昼時の中華屋などに行くと、大抵はお得なセットメニューが用意されていて、これが結構悩みます。

例えば餃子セット860円と一言で言っても、そこには小ラーメン・餃子10個・から揚げ2個・ライス・漬物などがついてくるのであり、えーと、この場合ラーメンと餃子を単品で頼むと830円。しかしラーメンは小ではなく大になるし、漬物とか全然いらんから単品で頼むほうが得か? いや待て!単品の餃子は6個だけど餃子セットの餃子は10個じゃん。あぶねえ…こんなとこに落とし穴が…と、心が乱れに乱れ、永久にオーダーができずに途方に暮れることもしばしば。

ところが、長年の中華屋に通ううちに、そんなセットメニューの呪縛から軽々と解放されている人種がいることに気付きました。すなわち労務者風の一人客で、かならず昼間から瓶ビールを頼む中高年男性たちです。

彼らは店に入ってくるなり、チラッとメニューを一瞥しただけで「エビチリとビール」っと、いきなり本丸を攻め込んできます。

エビチリ単品!? 昼間から!? お誕生日なのか?っと思わず顔を上げると、どうもお誕生日のような華やかな気配は漂っていない。

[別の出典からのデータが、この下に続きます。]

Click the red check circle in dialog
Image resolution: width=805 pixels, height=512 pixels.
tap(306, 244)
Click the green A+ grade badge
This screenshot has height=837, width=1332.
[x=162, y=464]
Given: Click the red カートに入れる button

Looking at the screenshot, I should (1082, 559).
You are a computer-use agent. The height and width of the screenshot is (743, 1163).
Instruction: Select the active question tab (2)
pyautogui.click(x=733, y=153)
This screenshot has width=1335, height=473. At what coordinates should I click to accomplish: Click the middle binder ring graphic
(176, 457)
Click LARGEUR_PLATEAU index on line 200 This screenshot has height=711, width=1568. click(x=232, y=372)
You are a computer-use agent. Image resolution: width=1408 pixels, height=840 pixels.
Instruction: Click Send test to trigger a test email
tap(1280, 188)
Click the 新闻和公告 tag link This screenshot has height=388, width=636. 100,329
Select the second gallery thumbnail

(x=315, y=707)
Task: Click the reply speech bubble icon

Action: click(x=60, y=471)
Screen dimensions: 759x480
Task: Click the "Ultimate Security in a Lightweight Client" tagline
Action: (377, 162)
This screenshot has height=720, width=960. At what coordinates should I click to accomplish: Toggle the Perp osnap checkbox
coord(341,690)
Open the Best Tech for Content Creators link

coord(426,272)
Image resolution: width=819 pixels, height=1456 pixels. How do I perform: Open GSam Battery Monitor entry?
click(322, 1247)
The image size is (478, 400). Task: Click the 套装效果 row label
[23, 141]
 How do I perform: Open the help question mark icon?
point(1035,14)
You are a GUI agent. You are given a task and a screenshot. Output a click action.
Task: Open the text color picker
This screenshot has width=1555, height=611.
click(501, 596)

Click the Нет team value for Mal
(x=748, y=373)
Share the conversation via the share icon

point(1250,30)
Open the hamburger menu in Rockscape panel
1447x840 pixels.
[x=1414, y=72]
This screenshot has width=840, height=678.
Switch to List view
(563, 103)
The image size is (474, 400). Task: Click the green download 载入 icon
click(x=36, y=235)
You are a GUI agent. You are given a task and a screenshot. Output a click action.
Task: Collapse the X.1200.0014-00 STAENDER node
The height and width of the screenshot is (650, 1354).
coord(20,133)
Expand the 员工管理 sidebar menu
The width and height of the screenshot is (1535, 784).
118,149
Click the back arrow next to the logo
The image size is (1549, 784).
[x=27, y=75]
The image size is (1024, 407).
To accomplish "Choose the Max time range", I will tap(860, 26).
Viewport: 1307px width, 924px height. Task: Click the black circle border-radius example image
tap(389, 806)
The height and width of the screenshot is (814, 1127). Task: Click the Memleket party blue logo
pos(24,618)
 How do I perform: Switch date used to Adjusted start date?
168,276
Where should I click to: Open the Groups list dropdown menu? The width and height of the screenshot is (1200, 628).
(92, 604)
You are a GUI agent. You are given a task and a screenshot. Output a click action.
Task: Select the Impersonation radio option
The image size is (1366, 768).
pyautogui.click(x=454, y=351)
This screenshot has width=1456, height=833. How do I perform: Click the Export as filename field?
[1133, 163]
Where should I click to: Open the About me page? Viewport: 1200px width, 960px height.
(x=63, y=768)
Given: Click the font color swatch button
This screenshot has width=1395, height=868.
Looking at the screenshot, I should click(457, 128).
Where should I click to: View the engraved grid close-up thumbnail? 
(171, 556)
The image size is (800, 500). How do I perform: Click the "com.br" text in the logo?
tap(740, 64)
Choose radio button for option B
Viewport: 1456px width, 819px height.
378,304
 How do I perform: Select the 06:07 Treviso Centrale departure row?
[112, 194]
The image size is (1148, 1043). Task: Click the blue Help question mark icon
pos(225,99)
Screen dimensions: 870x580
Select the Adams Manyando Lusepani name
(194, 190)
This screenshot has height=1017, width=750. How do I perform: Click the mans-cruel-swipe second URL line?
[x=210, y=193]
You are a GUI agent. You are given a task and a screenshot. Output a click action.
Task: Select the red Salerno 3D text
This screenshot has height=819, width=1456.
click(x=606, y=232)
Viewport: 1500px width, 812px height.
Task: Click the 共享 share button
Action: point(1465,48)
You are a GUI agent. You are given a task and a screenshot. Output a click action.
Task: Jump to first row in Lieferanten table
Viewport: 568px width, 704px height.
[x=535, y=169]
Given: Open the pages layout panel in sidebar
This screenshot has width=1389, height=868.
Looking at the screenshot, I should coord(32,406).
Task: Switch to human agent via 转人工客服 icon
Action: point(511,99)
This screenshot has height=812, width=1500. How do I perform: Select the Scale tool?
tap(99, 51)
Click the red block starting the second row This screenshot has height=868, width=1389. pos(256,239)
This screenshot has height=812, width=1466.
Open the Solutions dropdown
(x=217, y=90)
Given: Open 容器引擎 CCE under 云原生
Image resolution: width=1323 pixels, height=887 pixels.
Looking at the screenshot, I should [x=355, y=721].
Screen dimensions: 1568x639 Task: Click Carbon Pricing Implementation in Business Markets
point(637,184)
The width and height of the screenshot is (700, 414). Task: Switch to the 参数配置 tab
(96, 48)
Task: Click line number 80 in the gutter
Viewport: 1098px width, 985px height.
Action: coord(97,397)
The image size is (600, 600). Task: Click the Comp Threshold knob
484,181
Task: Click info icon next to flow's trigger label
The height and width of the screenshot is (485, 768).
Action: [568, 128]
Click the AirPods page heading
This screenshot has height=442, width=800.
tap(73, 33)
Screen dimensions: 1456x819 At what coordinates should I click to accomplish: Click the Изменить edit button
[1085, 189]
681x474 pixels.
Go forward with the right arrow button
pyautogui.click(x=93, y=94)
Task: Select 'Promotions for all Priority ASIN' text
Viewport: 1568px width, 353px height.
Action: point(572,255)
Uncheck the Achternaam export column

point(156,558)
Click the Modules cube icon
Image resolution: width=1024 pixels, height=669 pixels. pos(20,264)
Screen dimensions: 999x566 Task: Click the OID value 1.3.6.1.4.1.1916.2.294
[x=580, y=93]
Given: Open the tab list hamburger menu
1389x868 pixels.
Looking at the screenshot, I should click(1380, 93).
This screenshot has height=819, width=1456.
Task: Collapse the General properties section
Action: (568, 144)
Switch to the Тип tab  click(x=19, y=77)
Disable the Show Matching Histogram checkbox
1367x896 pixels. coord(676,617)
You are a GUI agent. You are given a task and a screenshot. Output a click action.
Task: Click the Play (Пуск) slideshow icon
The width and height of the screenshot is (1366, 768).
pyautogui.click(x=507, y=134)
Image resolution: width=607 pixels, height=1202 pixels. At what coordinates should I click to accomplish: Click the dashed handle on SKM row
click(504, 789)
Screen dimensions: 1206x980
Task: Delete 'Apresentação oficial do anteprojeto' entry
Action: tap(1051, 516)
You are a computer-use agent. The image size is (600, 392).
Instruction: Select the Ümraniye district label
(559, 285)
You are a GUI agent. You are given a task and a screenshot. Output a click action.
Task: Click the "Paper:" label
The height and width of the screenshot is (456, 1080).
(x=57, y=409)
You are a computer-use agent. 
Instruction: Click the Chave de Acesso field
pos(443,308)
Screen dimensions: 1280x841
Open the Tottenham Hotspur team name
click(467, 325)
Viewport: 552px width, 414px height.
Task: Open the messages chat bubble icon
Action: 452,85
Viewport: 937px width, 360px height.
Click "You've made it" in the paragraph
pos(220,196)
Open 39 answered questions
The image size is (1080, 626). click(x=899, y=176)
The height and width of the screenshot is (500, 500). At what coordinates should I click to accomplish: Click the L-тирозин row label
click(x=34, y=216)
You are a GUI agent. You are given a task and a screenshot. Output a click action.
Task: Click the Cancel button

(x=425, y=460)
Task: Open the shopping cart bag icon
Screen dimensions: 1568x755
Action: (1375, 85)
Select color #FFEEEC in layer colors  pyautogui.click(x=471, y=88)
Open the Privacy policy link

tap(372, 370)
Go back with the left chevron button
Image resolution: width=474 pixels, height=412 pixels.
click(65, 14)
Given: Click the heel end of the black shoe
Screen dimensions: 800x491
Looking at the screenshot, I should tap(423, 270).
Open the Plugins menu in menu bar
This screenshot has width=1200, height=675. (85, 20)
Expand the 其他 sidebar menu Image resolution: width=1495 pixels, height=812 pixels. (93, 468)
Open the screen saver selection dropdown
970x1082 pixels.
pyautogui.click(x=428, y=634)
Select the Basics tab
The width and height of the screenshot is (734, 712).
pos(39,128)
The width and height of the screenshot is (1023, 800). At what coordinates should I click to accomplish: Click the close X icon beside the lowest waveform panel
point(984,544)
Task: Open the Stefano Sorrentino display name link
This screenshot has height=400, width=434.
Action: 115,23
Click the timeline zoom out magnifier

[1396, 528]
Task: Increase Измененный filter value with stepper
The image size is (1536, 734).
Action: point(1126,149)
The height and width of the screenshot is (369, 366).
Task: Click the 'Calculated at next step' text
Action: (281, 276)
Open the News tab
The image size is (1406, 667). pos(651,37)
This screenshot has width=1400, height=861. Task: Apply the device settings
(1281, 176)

タオルを首からかけて少年ジャンプを読みふけっている。あわててエビチリ単品の値段を確かめると980円。おおう、この店の全てのランチセットより高い。

ドキドキして観察していると、エビチリ(980円)とビールを運んできたお姉さんに追い討ちをかけるようにさらりと一言。「から揚げ」。

エビチリ単品に続いてから揚げ単品! ビールと合わせてすでにお会計は2000円を超えていますが大丈夫ですか?
それにほら、から揚げは餃子セットを頼めば2つついてきて、お試しができるのですよ。わー知らないのかな? 
気付いて!セットの存在に。頼むからちゃんとメニュー見て!ランチ時はいろいろお得になっているから。

なんて、こちらがヤキモキしている間にも、男性はエビチリを平らげ、ビールを追加し、驚くことなかれ、最後に単品でラーメンを頼み(!)、から揚げを残し(!)、ポケットからクシャクシャの千円札3枚を出して、悠々と帰っていったのでした。

セットでひとまとめになっているラーメン・から揚げ・エビチリを、わざわざ単品にばらして注文する……。この手法、どこかで見たことがある。一度構築されたものをすべて解体し、自らの解釈で再構築して新しい価値観をつくりあげる……。そう、まさにパンクロックのそれだ。